Merci, mon amour, d’avoir inclus l’Inde comme passage obligatoire de notre tour du monde parce que, à quinze ans, on t’appelait patchouli.

Merci, mon amour, de t’être chargé de la planification de cette étape du tour du monde. Tu as fureté sur le net, consulté des guides, pris des conseils et finalement, grâce à toi, je passe un très bon moment au pays des hindous. L’Inde, nous avait-on prévenus, on l’aime ou on la déteste (ou les deux à la fois). Pour ma part, après quinze jours, je l’aime. Tu as ta part de responsabilité là dedans. Tu as choisi d’aller au sud du pays où, pour de multiples raisons, la vie est plus facile pour le touriste moyen. Nous n’avons jamais souffert de la foule (sauf peut-être dans un bus ou deux), nous n’avons pas eu à esquiver les arnaques, nous n’avons pas été harcelés par des faux mendiants ou des enfants exploités, nous avons reçu des tonnes de sourires, des poignées de main, des demandes de selfie, des conseils désintéressés, un covoiturage gratuit neuf heures et des «where do you come from » en veux-tu, en voilà.

Merci, mon amour, d’avoir enduré cette laborieuse traversée du pays d’est en ouest. Malgré ton mal des transports, nous avons enchaîné trois rickshaws, six bus et deux voitures cumulant 37 heures de trajet en une semaine au bas mot, dont un bon 40% sur des routes de montagne. Tout un exploit. J’ai eu mon moment de plaisir quand j’ai pris le volant dans les montagnes Nilgiris; jusqu’à ce qu’on crève. Grâce à toi, conduire en Inde et faire un face à face avec un bus en montagne c’est fait.

Merci, mon amour, d’engranger avec moi de nouvelles compétences de backpackers. Notamment celle de faire sa route dans ce pays où personne ne fournit un service clé en main. Les options de transport sont nombreuses, mais qu’elles soient gouvernementales ou privées, il faut glaner soit même les informations une à une pour faire un choix. Ici, pas d’agence de voyages qui vend cinq options de transport avec pickup à l’hôtel et transferts inclus. Chacun vend son produit sans vous parler de celui du voisin (j’exagère un brin, mais pas beaucoup). Si je parle de transport, je dois évoquer le train même si nous ne l’avons pas encore pris. L’administration, serviable mais procédurière, qui y règne en maître et l’agitation des nombreux candidats voyageurs tentant de dompter cette bête ont déjà eu raison de nous par deux fois. Peut-être essaierons-nous à nouveau avant de partir, sur un malentendu ça pourrait marcher. Quoi qu’il en soit, nous avons surtout réduit le nombre d’étapes pour le bien de notre santé mentale.
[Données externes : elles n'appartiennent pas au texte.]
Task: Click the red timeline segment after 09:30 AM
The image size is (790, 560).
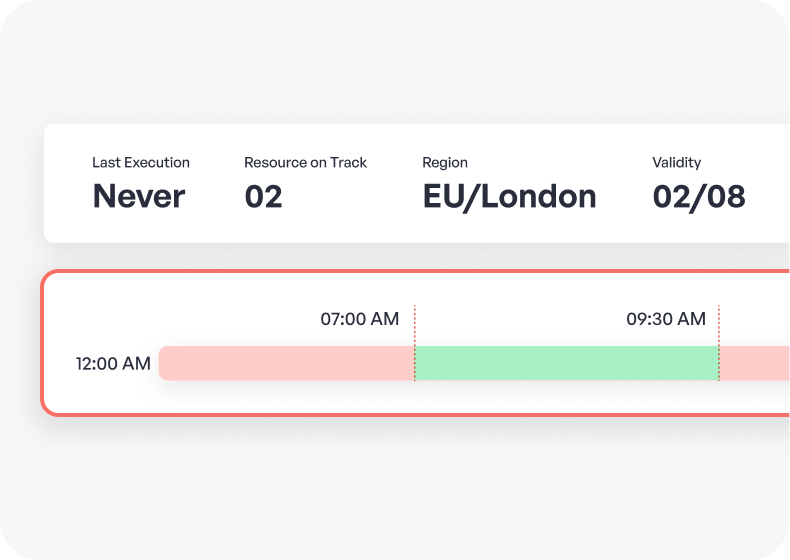Action: click(755, 363)
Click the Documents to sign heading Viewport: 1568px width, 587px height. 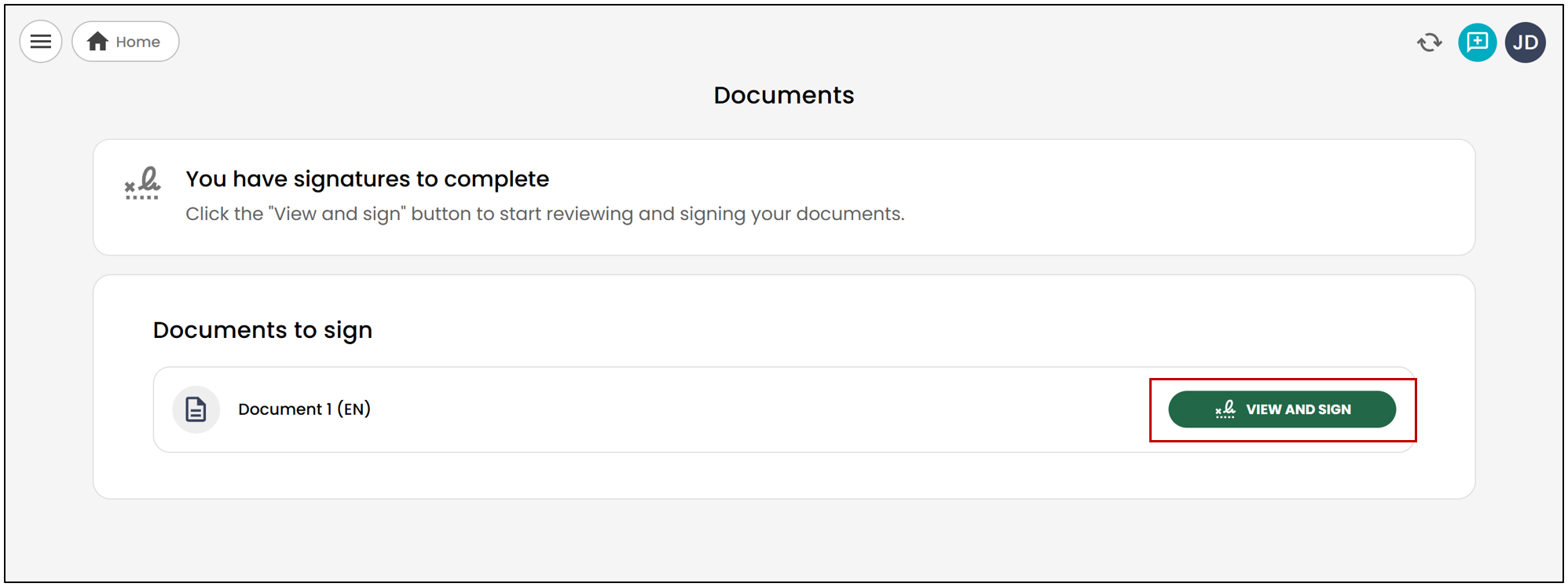point(262,330)
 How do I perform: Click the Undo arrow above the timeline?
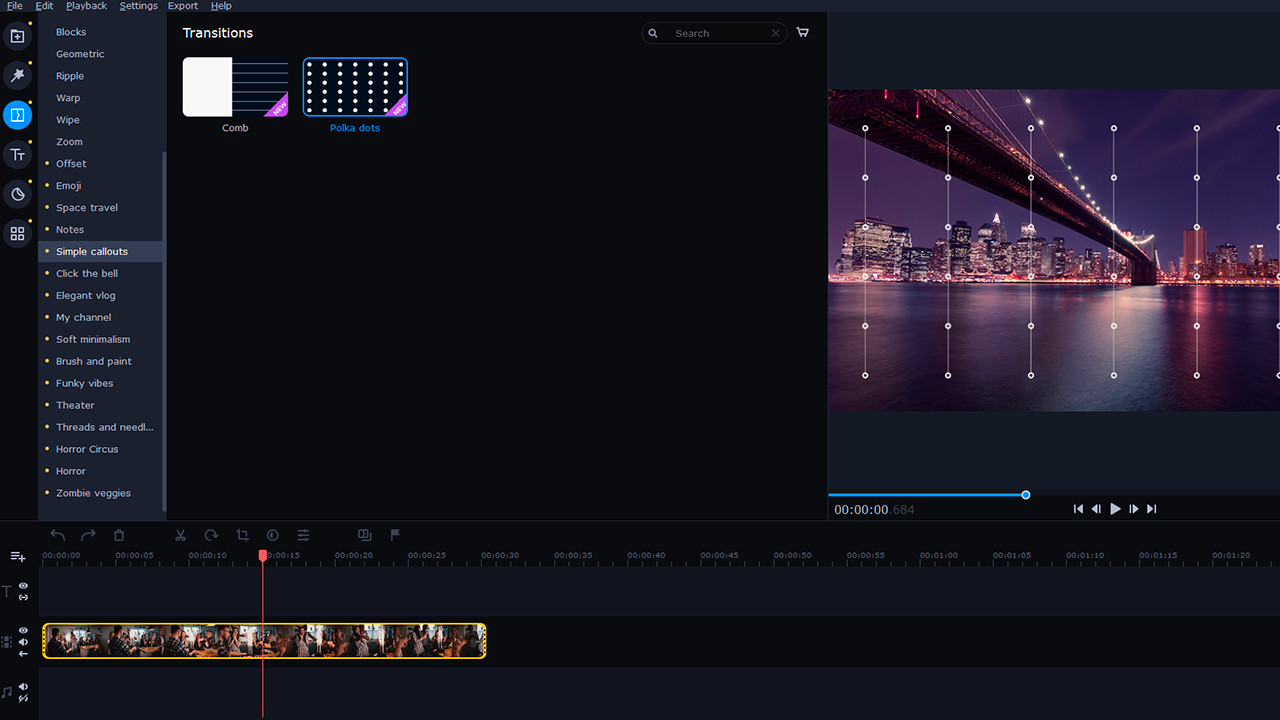click(57, 535)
Merci, mon amour, d’avoir voulu voir un film de 2h40 en Hindi sans sous-titres juste pour le plaisir de voir des danses, des costumes, des moustaches et les plus gros bijoux de narine que j’ai vus de ma vie. Ces films sont une caricature du quotidien. Ici, les couleurs sont partout. Dans les vêtements, les temples, les kolams, les camions, les bus, les peintures murales et j’en oublie. Les femmes rivalisent de dorures dans leurs bijoux ou brodées dans les saris. La musique est omniprésente dans la rue, dans les bus, les voitures ou simplement dans les têtes (il n’est pas rare de croiser un Indien qui fredonne). La danse selon notre expérience est enseignée aux jeunes enfants, garçons et filles. Des « festivals », il y en a partout et au moindre prétexte, semble-t-il. Je pense que les Indiens cherchent juste des excuses pour mettre de la musique à fond dans la rue toute la journée. Pour les moustaches par contre, je n’ai pas d’explication. C’est à la mode, voilà tout.

Merci, mon amour, d’avoir trouvé des lieux de randonnée dans les champs de thé et des réserves d’animaux sauvages (même s’ils étaient aux abonnés absents), de nous avoir emmenés au chaud, de nous avoir conduits du golf du Bengale à l’océan Indien. Merci, car je prends énormément de plaisir à me dépatouiller dans ce pays qui m’attirait autant qu’il me faisait peur et qui est en train de me conquérir, tout comme toi.

Voyons maintenant si le Kerala nous réjouira autant que le Tamil Nadu. Quoi qu’il en soit, merci Gabrielle.